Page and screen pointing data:
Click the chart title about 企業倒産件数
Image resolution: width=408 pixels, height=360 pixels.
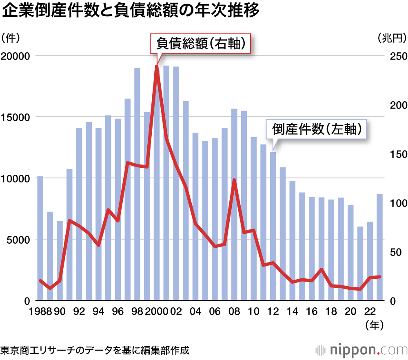pyautogui.click(x=131, y=11)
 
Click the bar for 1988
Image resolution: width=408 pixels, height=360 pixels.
pyautogui.click(x=40, y=238)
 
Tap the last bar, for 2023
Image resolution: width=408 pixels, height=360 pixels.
pyautogui.click(x=379, y=247)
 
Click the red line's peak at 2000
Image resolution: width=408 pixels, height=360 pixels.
pyautogui.click(x=156, y=66)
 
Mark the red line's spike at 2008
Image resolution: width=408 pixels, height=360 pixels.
pyautogui.click(x=234, y=180)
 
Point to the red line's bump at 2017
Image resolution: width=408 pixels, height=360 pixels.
pyautogui.click(x=322, y=269)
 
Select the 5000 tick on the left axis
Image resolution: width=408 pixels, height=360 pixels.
pyautogui.click(x=17, y=240)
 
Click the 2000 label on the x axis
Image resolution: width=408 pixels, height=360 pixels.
pyautogui.click(x=156, y=311)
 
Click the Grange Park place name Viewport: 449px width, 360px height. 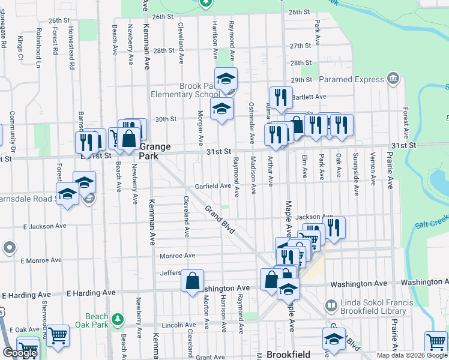tap(155, 151)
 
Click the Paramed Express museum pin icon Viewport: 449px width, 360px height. tap(393, 78)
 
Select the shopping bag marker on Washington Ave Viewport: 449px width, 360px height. tap(192, 281)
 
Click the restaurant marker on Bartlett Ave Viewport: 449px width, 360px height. tap(280, 98)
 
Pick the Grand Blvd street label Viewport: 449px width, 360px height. tap(220, 220)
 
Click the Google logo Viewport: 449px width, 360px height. tap(20, 353)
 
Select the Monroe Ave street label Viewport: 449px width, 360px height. tap(178, 256)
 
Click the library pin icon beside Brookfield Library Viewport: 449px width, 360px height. tap(331, 306)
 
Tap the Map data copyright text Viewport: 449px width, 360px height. tap(412, 355)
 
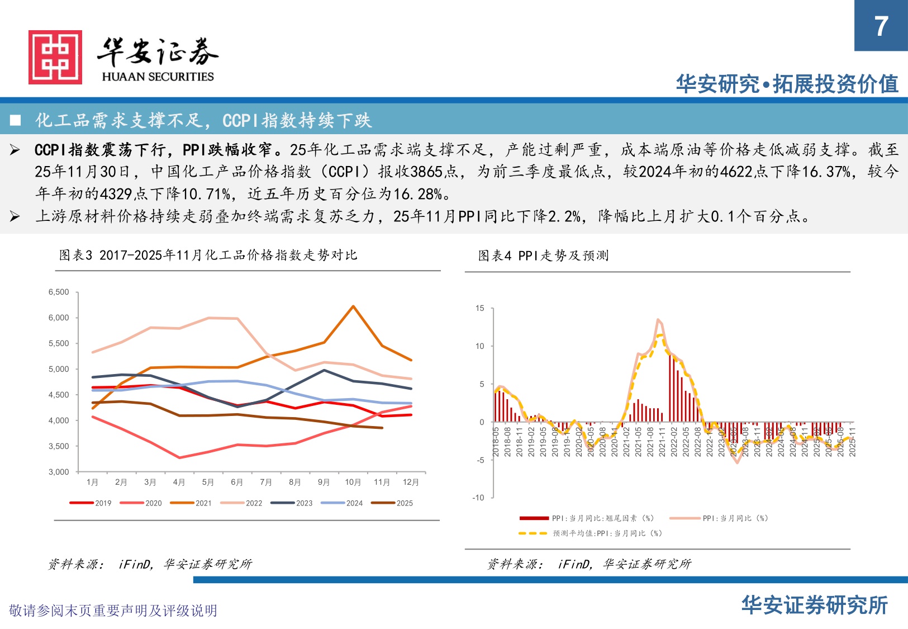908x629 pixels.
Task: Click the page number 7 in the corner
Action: click(881, 26)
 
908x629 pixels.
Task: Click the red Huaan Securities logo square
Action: click(55, 58)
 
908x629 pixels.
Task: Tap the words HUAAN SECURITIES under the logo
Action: click(158, 77)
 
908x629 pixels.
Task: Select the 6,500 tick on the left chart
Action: click(59, 292)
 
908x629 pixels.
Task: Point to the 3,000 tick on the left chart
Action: click(59, 472)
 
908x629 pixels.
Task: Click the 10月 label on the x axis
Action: click(353, 482)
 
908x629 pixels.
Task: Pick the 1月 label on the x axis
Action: click(92, 482)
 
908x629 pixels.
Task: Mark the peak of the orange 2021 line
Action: click(353, 306)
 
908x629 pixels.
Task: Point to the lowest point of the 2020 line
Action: click(179, 458)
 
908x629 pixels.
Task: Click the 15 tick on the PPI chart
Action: click(480, 308)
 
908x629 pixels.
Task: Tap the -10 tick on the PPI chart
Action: click(478, 498)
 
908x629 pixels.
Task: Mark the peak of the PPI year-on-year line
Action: click(658, 320)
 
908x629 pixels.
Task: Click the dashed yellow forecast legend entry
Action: click(590, 533)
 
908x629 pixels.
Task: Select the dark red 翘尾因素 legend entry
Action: click(587, 518)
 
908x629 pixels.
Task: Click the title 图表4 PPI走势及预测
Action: click(543, 256)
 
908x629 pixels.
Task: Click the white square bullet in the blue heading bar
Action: click(16, 120)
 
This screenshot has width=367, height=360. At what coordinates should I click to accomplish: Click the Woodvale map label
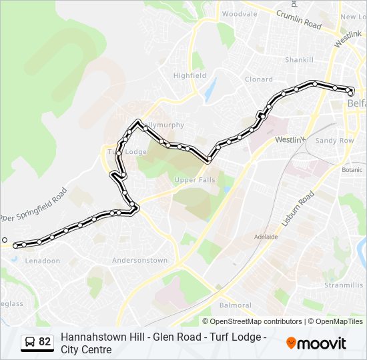(239, 14)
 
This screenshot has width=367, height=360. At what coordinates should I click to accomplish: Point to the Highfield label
(190, 76)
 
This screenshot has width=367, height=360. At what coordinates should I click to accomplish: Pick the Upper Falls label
(195, 180)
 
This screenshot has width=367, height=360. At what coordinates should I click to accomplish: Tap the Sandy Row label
(334, 141)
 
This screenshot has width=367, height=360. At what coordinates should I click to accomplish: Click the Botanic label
(352, 170)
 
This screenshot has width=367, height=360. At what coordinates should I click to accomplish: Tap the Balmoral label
(236, 306)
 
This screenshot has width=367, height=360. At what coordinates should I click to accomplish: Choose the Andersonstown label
(139, 260)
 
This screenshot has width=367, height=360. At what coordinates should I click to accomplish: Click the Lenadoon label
(42, 261)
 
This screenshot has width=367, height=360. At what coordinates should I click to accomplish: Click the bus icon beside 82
(29, 342)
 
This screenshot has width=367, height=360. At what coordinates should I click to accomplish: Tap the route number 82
(45, 342)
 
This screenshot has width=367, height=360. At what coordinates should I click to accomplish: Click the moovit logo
(316, 343)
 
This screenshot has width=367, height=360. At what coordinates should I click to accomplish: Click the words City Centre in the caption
(86, 349)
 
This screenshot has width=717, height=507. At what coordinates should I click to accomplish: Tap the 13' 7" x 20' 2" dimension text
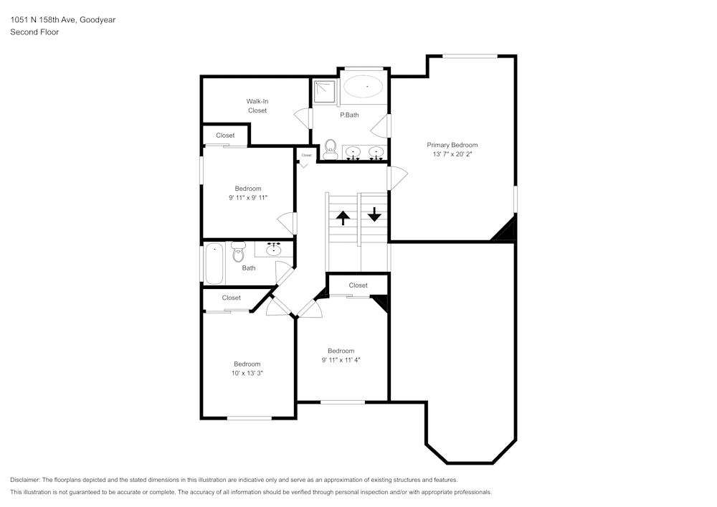coord(452,154)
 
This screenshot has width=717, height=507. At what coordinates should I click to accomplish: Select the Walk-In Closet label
coord(257,105)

## TASK OBJECTIVE
Copy the lines from the start of the pointing data through the line containing "pyautogui.click(x=379, y=247)", both ends included, exactly as they appear. Omit the pictures.

## ANSWER FOR THE TASK
Click the chart title about 企業倒産件数
Image resolution: width=408 pixels, height=360 pixels.
pyautogui.click(x=131, y=11)
 
Click the bar for 1988
Image resolution: width=408 pixels, height=360 pixels.
pyautogui.click(x=40, y=238)
 
Tap the last bar, for 2023
Image resolution: width=408 pixels, height=360 pixels.
pyautogui.click(x=379, y=247)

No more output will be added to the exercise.